= The tasks =
[A] Rewrite the paragraph of the rustuya notes that begins "Tuya UDP discovery payloads can be" as a short bulleted list that keeps its main facts.
[B] Summarize the rustuya notes in three sentences.

= Page =
Tuya UDP discovery payloads can be: raw JSON, AES-ECB encrypted with one of three different keys (UDP_KEY_33 / _34 / _35), wrapped in 55AA or 6699 envelopes, with or without a retcode field. There is no single in-packet hint of which combination to try. parse_packet iterates all key × retcode × envelope permutations and returns the first one whose output parses as JSON with a gwId / devId. The brute-force is bounded (~12 attempts per packet) and only runs on packets that already passed the cheap raw-JSON attempt.

3. Device

Construction is eager

Device::new / DeviceBuilder::build immediately spawn a long-running background task on rustuya’s runtime — run_connection_task in src/device/actor.rs. The task performs reconnects, heartbeats, and IP rediscovery. It stays alive until:

the last Arc<DeviceInner> strong ref drops, or
Device::stop() / Device::fire_stop() is called.

The constructor itself returns quickly — real TCP work happens on the spawned task. Construct devices lazily if you may have hundreds-to-thousands of them; each one starts a task on construction.

Initial jitter

The connection task sleeps a conditional initial jitter before its first connect attempt (record_construction_and_compute_jitter in device/actor.rs):

If the previous Device::new happened within JITTER_QUIET_WINDOW = 100 ms of this one, the new task draws a uniform random duration in 0..JITTER_SPREAD (5000 ms) and sleeps it. This is the thundering-herd guard for fleets being spun up back-to-back.
Otherwise (single-device case, or constructions spaced wider than 100 ms apart) the jitter is zero — the connect attempt runs immediately. A single-device caller pays nothing.

Tests that measure Arc counts must account for this — see the note in unified_listener_cycle_does_not_leak_inner_arcs.

`Arc<DeviceInner>` ownership graph

The user-side Device holds an Arc<DeviceInner> + a Sender half of the command mpsc.
The background connection task (spawned in with_builder) holds a Weak<DeviceInner> outside the select!, then upgrades to Arc inside. If the user drops every Device clone and there are no other strong refs, the upgrade fails and the task exits.
Each Device::listener() call adds one strong ref (the captured Device clone inside the stream’s async block) and one broadcast::Receiver.
The reader task spawned inside maintain_connection holds a Device clone for the lifetime of the current TCP connection.

Drop for DeviceInner calls cancel_token.cancel() — so a “leak-free” shutdown via dropping all handles also fires the cancel for any tasks that captured the token directly.

`close` vs `stop` — and why there’s a side-channel

Method	State after	Reconnects?	Mechanism
`close()` / `fire_close()`	`Disconnected`	Yes, on next user request (if `persist=true`)	`close_notify.notify_waiters()`
`stop()` / `fire_stop()`	`Stopped`	Never	`close_notify` then `cancel_token.cancel()`

Originally close was a DeviceCommand::Disconnect enqueued on the user mpsc. That made shutdown wait behind every queued user request. M2.1 replaced it with tokio::sync::Notify on DeviceInner. The actor’s select! in maintain_connection listens to close_notify.notified() alongside rx.recv() — so close() interrupts the current connection without draining the command queue.

= Collected material =
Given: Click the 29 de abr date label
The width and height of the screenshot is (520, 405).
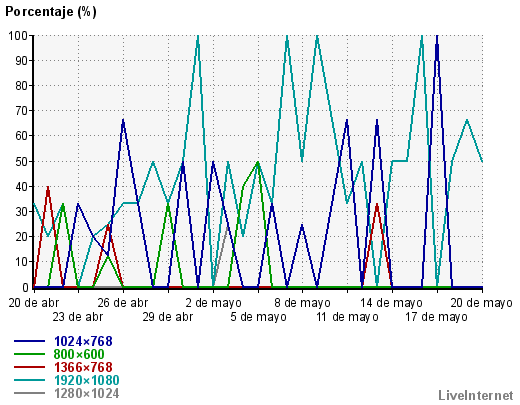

= Replies =
[A]
- A payload may be raw JSON, AES-ECB encrypted with one of three keys (UDP_KEY_33 / _34 / _35), wrapped in a 55AA or 6699 envelope, and with or without a retcode field.
- No single hint inside the packet indicates which combination applies.
- parse_packet tries every key × retcode × envelope permutation and returns the first whose output parses as JSON with a gwId / devId.
- This brute force is bounded at about 12 attempts per packet and runs only on packets that already passed the cheap raw-JSON attempt.

[B] Because Tuya UDP discovery packets can arrive in several encodings, parse_packet tries a bounded set of key, retcode and envelope permutations until one yields JSON with a gwId or devId. Constructing a Device immediately spawns a background connection task that handles reconnects, heartbeats and IP rediscovery, sleeps a random initial jitter of up to 5000 ms only when constructions fall within 100 ms of each other, and stays alive until the last strong reference drops or stop is called. The close() method disconnects while still permitting reconnection on the next user request, whereas stop() leaves the device stopped with no reconnection, and close now uses a Notify side channel so that it no longer waits behind queued user commands.